Acquired resistance to PRMT5 inhibition and the consequent collateral sensitivity to paclitaxel are both Stmn2 dependent

Drug resistance is a major hurdle for the efficacy of cancer therapies. Protein arginine methyltransferase 5 (PRMT5) is an epigenetic regulator that is upregulated in most tumor types, and PRMT5 inhibitors (PRMT5i) are now in clinical trials. Here we describe the first model of resistance to PRMT5 inhibition, using cell lines derived from murine Kras-G12D;p53-null lung adenocarcinomas (LUAD). Initially, PRMT5 inhibition induced proliferation defects and apoptosis, but eventually we were able to generate numerous independent PRMT5i resistant lines. Resistance was drug-induced, not preexisting, and reflects a novel, shared transcriptional state. This state is stable, and it creates a collateral sensitivity to the taxane, paclitaxel.

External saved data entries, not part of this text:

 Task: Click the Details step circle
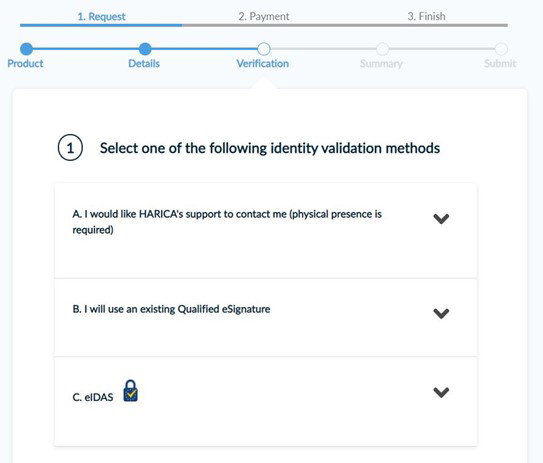[145, 49]

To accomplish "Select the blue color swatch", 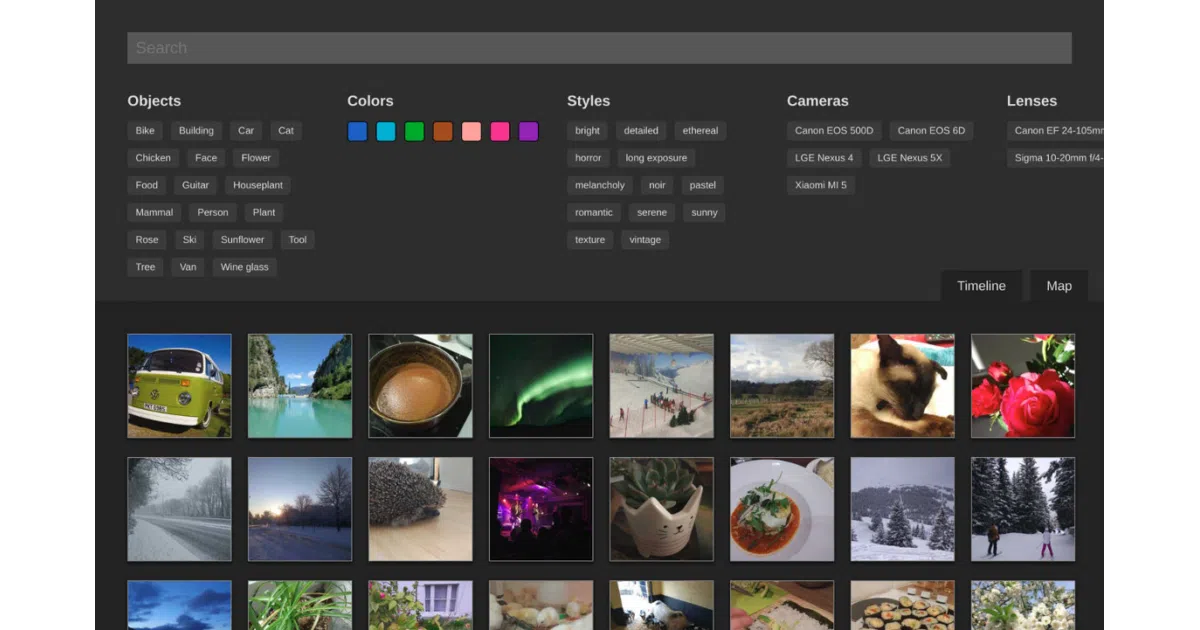I will [x=357, y=131].
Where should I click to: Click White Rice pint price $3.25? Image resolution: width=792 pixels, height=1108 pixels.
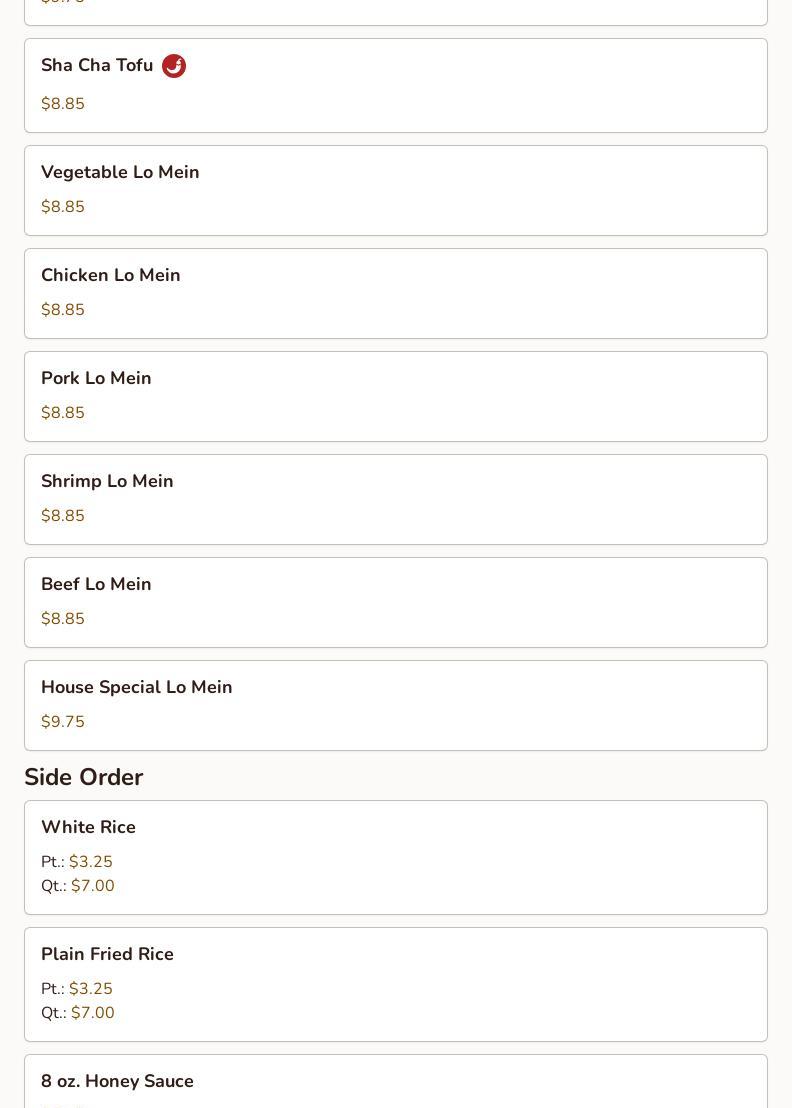[90, 861]
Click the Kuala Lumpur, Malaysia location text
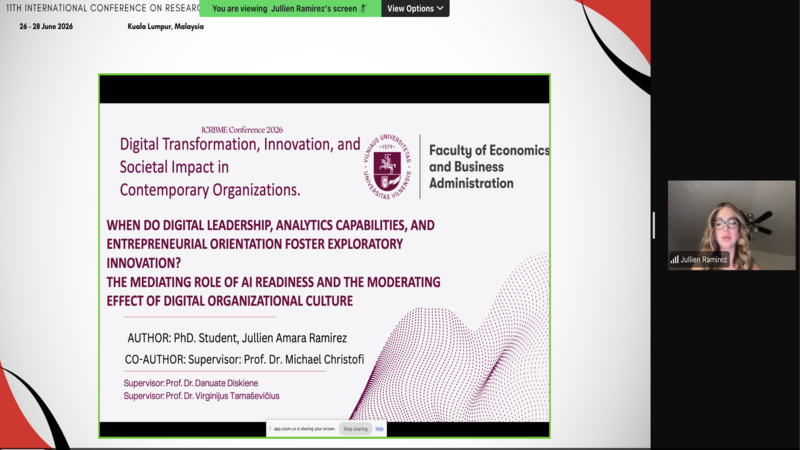The height and width of the screenshot is (450, 800). click(x=165, y=27)
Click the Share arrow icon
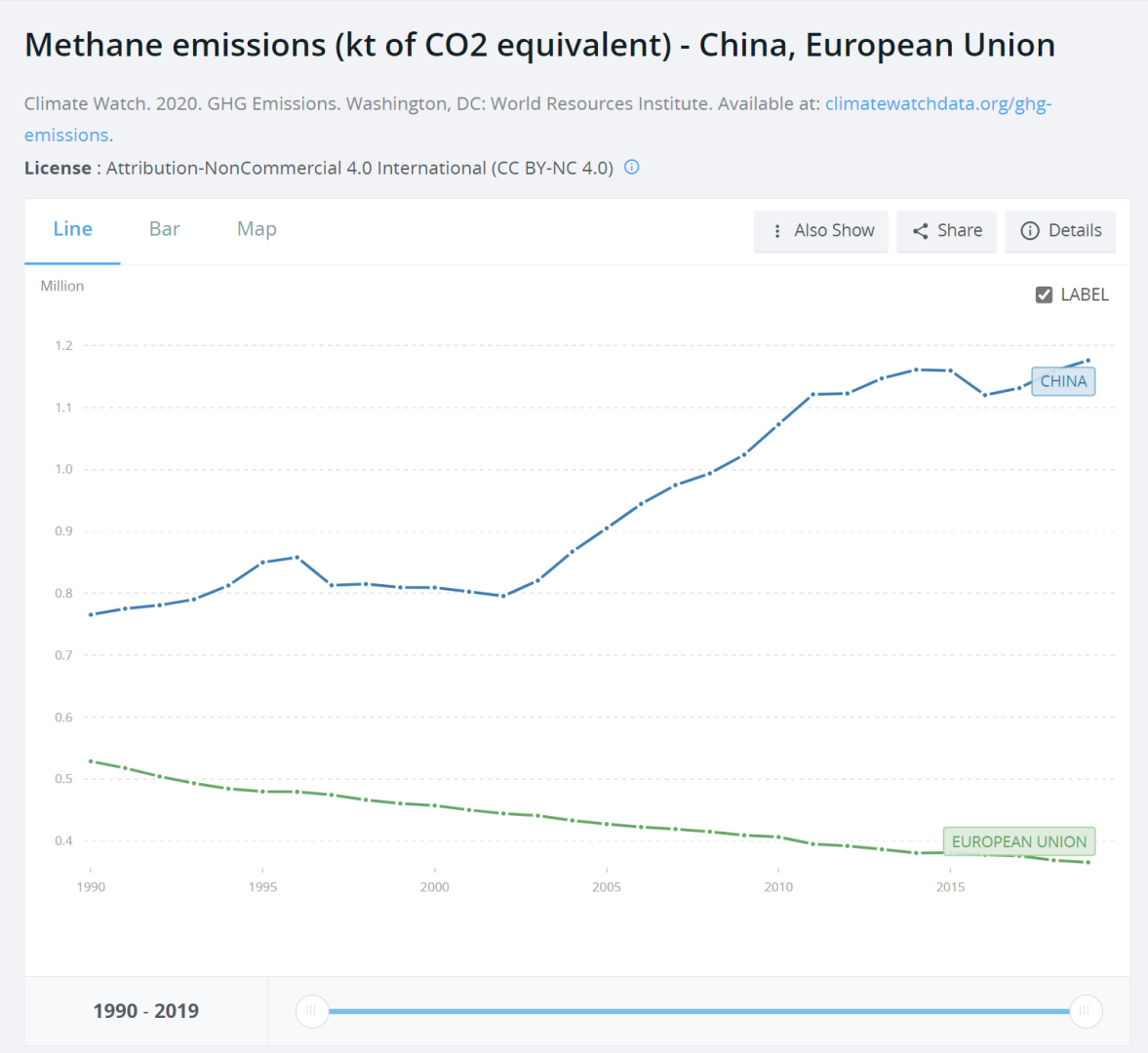The image size is (1148, 1053). [x=920, y=231]
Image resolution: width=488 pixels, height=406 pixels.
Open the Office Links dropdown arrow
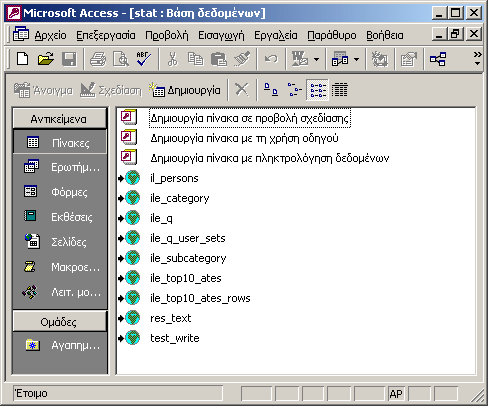point(316,60)
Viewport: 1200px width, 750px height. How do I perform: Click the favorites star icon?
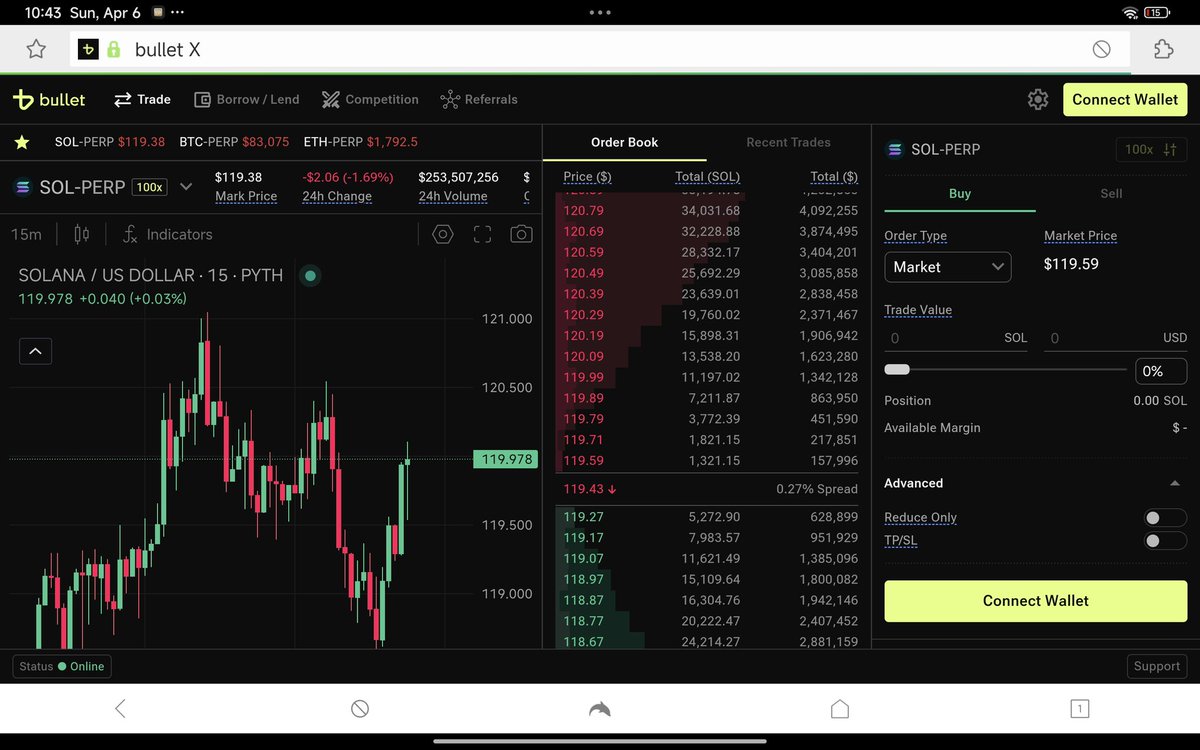pyautogui.click(x=21, y=142)

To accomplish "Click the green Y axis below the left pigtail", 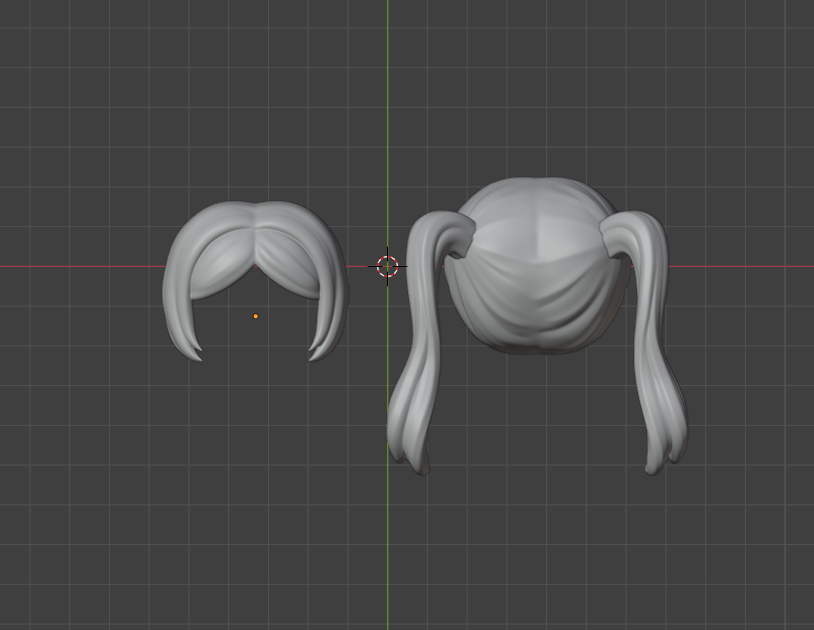I will (x=388, y=550).
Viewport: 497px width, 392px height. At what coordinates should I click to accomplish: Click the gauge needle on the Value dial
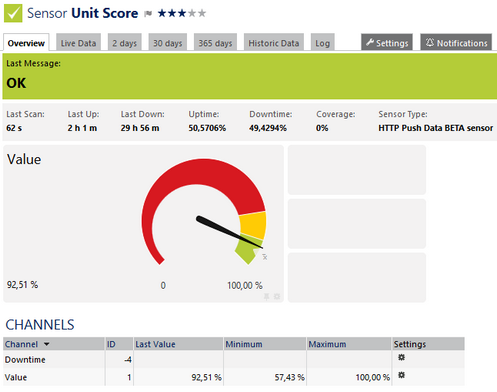[229, 232]
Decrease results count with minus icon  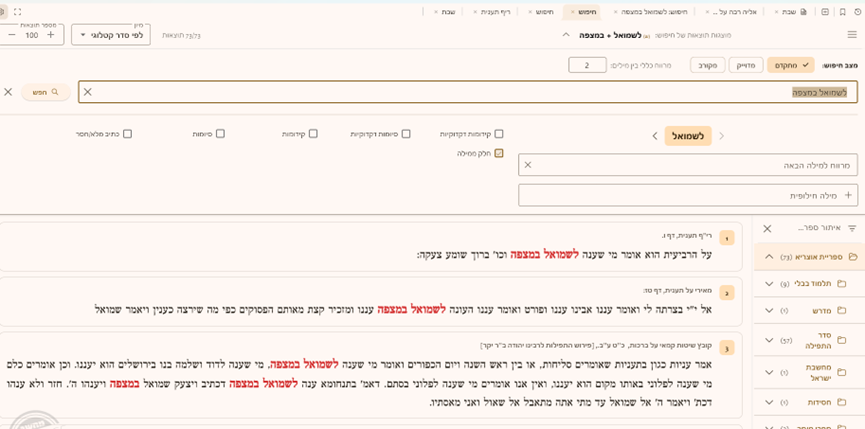(11, 35)
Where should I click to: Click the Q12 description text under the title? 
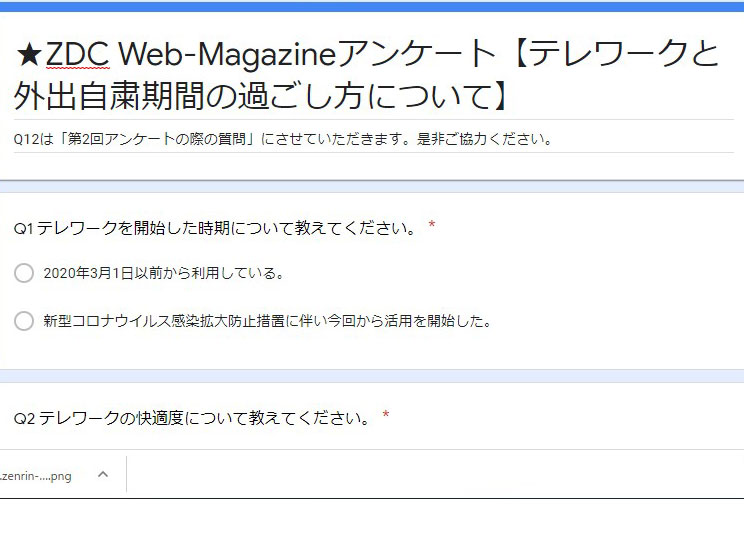[x=283, y=139]
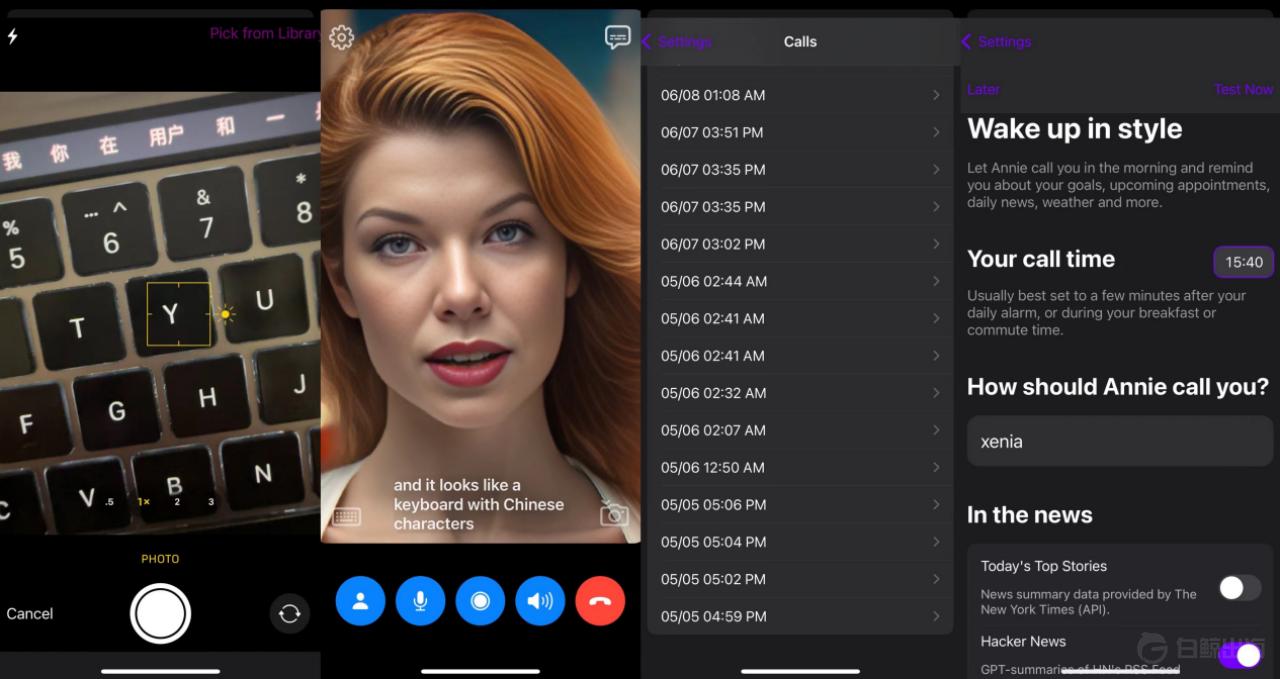The height and width of the screenshot is (679, 1280).
Task: Expand the 05/06 12:50 AM call record
Action: [x=800, y=467]

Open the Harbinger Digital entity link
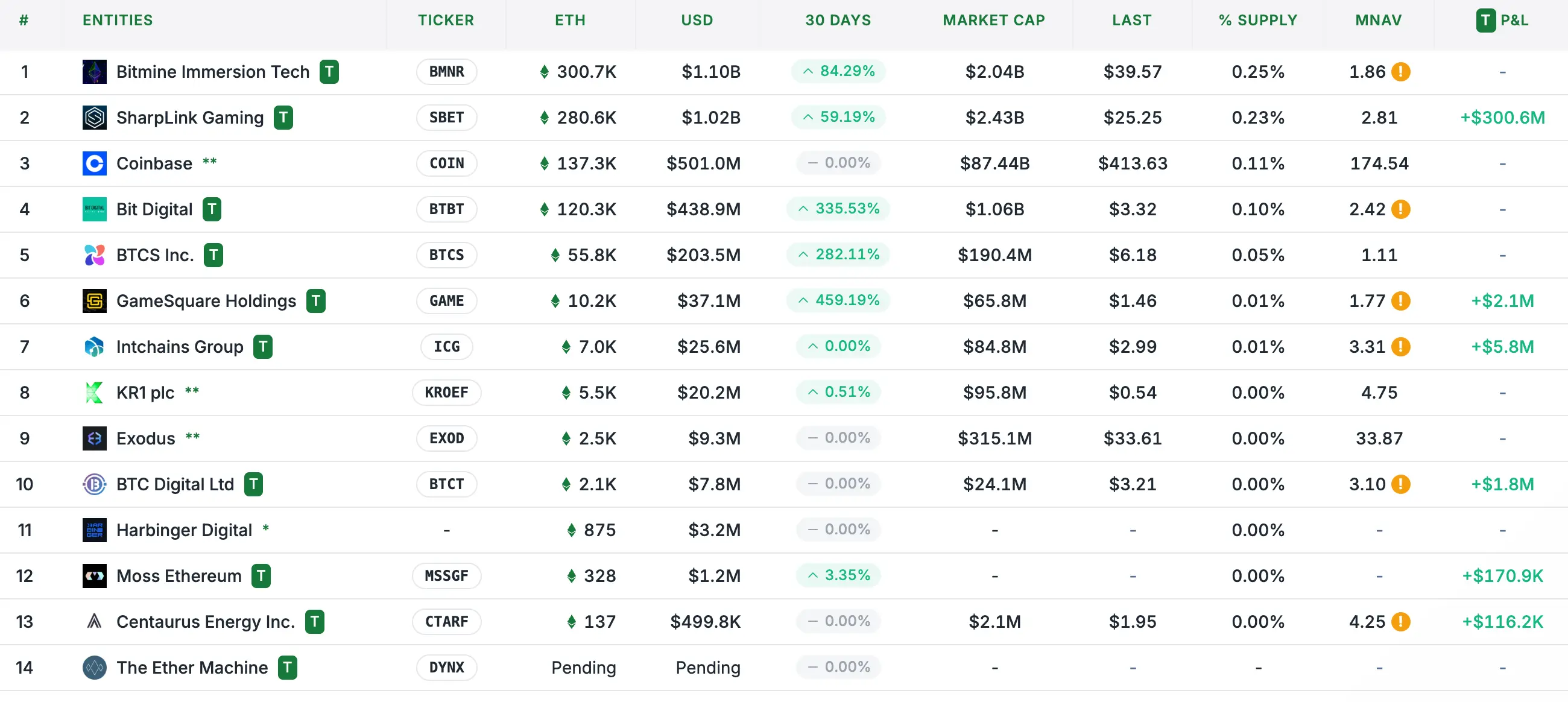tap(184, 530)
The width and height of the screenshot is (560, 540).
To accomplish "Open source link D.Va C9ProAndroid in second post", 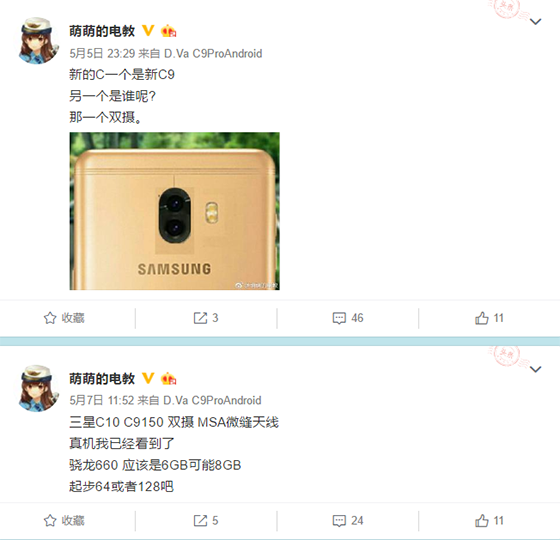I will tap(212, 400).
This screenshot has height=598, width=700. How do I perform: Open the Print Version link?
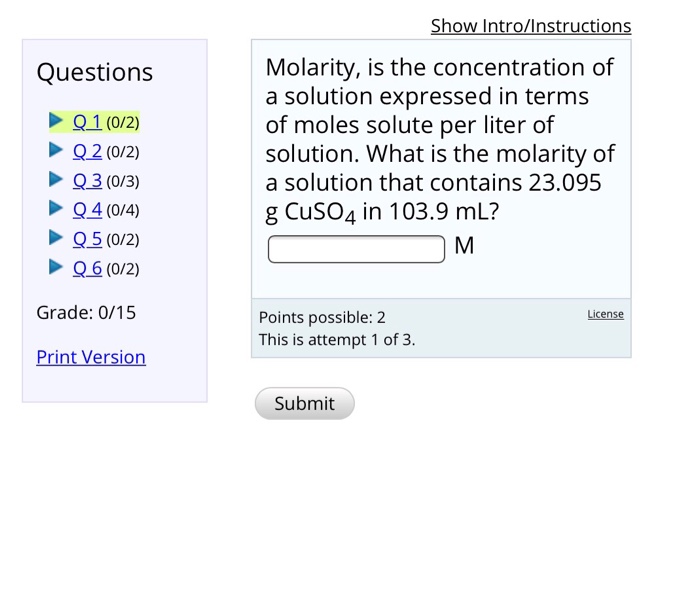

Accordingly, PRMT5i and paclitaxel synergistically suppress Kras-G12D;p53-null murine LUAD cells. Remarkably, a single gene Stathmin 2 (Stmn2) is required for both PRMT5i resistance and paclitaxel sensitivity. Finally, analysis of TCGA patient data showed that high Stmn2 levels correlates with good tumor responses to taxane treatment. Overall design: Three replicates each of Kras/P53 mouse lung adenocarcinoma cells parental (KP1) untreated (N) and treated (Y) with EPZ015666 and 3 untreated resistant lines (R3, R6 and R7).